La Chine poursuit son grignotage en mer de Chine du Sud, quelles que soient les objections avancées par les autres pays riverains, beaucoup plus faibles.
Voilà quelques jours, à proximité de Scaborough, petit ensemble de bancs de sable et de récifs situé à proximité de Luçon, donc largement à l’intérieur de la zone économique exclusive des Philippines, un face-à-face s’est terminé de façon édifiante. Huit bateaux de pêche chinois ont pu repartir, leurs soutes pleines de poissons et coquillages, sous la protection de trois bâtiments chinois armés, dépendant officiellement d’un service chinois chargé de l’«application de la loi sur la pêche.» Manille ne fait pas le poids.

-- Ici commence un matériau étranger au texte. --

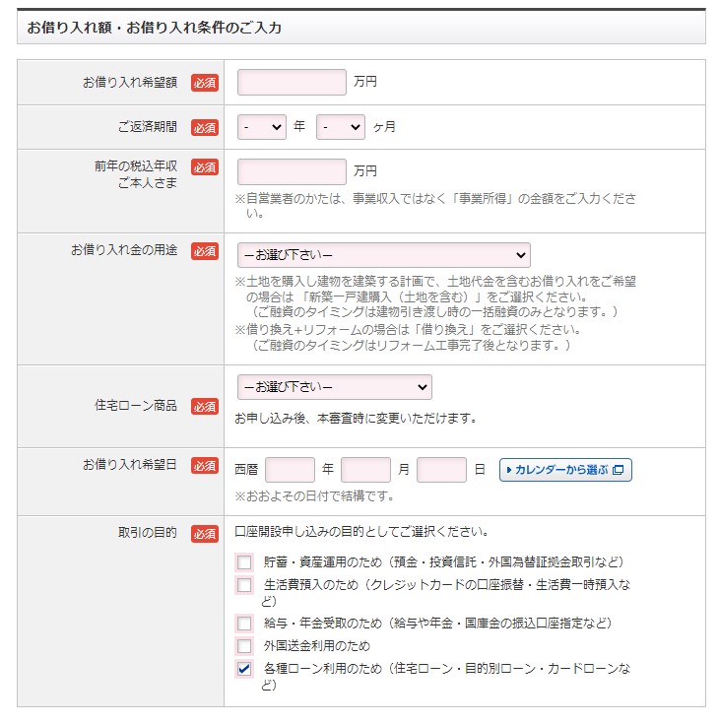
Task: Open the ご返済期間 months (ヶ月) dropdown
Action: 340,127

La position officielle de Pékin : plus de 80% des eaux de la mer de Chine du Sud nous appartiennent et nos bateaux ont le droit de pêcher où bon leur semble. Résultat : les eaux poissonneuses des Philippines sont pillées ; faute de moyens, un petit voisin de la grande Chine est contraint à une retraite qui n’est pas la première. Ironie de l’affaire : les manœuvres conjointes auxquelles participent ces jours-ci, sur la grande île philippine de Palawan, six mille soldats, dont quatre mille américains, n’ont pas empêché Pékin de poursuivre ses provocations.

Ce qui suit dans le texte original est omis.